Quoted text:
============================================================
[R-SIG-Finance] Splitting time series into blocks/regimes?

Anmol Sethy sethy.anmol at gmail.com
Thu Mar 1 01:25:47 CET 2012


It is a difficult task and results will invariably do not match with what one's intuition might be suggesting.

You can have a look at strucchange package as well and explore topics related to distance measurements in correlation matrices.

Regards
Anmol 



On 29 Feb, 2012, at 20:55, Whit Armstrong <armstrong.whit at gmail.com> wrote:

> It's not easy to do this.
> 
> http://dss.ucsd.edu/~jhamilto/palgrav1.pdf
> http://www.econ.washington.edu/user/cnelson/markov/prgmlist.htm
> 
> Most people use gibbs sampling or other mcmc methods.
> 
> as it happens, I have some software you can use if you don't mind
> getting your hands dirty.
> https://github.com/armstrtw/CppBugs
> 
> or you can just use BUGS/JAGS.
> 
> also, some code is here:
> http://faculty.chicagobooth.edu/hedibert.lopes/teaching/sa2011/sa2011.html
> 
> -Whit
> 
> 
> 
> On Wed, Feb 29, 2012 at 7:24 AM, R. Michael Weylandt
> <michael.weylandt at gmail.com> wrote:
>> I find this idea methodologically iffy, but perhaps you could do a
>> little bit to make it a well posed question:
>> 
>> i) Are you picking these periods as relatively equal divisions or time
>> or as ex-post artifacts of "all that mess"
============================================================
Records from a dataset
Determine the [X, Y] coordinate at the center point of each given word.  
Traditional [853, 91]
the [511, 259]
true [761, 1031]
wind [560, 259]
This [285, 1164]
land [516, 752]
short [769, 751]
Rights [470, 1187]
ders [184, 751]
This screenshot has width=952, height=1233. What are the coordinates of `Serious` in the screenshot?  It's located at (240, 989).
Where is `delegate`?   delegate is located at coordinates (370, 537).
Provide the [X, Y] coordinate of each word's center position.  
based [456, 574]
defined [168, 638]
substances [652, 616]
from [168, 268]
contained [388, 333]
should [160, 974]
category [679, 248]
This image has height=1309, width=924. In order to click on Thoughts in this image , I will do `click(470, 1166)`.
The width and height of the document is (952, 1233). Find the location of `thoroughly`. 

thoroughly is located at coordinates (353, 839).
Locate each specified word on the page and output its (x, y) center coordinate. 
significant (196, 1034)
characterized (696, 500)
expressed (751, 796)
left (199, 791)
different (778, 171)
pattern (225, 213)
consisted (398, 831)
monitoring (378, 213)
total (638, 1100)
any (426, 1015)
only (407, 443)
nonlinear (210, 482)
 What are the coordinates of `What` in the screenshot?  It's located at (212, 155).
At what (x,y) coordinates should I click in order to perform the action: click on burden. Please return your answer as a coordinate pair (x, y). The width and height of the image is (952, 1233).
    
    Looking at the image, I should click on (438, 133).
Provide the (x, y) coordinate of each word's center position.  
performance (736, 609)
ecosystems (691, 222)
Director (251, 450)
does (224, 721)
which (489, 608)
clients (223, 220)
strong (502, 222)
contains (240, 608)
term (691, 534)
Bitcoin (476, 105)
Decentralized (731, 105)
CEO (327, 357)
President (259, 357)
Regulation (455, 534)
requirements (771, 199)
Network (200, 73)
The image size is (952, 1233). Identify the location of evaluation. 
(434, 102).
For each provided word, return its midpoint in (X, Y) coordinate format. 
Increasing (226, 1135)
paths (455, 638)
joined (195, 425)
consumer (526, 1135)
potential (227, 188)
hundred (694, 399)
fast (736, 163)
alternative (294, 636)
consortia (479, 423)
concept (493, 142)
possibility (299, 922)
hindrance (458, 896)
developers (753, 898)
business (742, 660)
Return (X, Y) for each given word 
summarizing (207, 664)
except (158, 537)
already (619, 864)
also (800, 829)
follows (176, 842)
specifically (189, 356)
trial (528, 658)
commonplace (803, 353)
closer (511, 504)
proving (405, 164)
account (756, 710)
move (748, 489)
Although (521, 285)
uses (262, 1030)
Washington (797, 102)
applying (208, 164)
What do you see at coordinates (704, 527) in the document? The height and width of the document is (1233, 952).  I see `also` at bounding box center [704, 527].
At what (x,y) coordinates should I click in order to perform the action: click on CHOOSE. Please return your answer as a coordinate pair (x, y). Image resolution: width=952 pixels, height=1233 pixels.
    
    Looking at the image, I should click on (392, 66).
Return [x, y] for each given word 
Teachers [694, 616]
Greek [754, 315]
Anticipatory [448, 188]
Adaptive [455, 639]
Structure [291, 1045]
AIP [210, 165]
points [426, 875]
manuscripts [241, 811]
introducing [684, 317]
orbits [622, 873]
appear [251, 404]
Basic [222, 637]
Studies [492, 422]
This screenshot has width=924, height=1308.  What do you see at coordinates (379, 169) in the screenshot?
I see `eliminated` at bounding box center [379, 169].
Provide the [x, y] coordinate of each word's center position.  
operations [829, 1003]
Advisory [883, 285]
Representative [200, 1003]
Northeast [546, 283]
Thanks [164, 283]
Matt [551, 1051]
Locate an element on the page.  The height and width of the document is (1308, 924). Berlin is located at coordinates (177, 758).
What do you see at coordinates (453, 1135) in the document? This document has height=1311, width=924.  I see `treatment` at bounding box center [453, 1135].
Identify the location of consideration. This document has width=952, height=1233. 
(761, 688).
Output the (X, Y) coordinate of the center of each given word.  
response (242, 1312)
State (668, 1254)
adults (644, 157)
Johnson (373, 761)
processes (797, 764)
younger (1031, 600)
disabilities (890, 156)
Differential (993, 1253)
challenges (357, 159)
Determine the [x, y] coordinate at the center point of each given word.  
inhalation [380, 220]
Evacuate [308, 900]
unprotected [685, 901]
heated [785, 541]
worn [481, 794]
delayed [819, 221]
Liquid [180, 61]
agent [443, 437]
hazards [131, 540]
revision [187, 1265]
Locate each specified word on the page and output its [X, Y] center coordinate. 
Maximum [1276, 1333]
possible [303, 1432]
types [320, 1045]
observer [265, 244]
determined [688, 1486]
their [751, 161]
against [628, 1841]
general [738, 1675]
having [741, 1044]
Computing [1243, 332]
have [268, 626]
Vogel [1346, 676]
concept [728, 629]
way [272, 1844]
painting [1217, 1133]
============================================================
Required work:
**a)** From the mailing list post, extract the passage that begins at the words "Anmol Sethy sethy.anmol" and stops after the words "might be suggesting.".
**b)** In the mailing list post, which package does Anmol Sethy suggest looking at?

Solved problems:
**a)**
Anmol Sethy sethy.anmol at gmail.com
Thu Mar 1 01:25:47 CET 2012


It is a difficult task and results will invariably do not match with what one's intuition might be suggesting.

**b)** The strucchange package.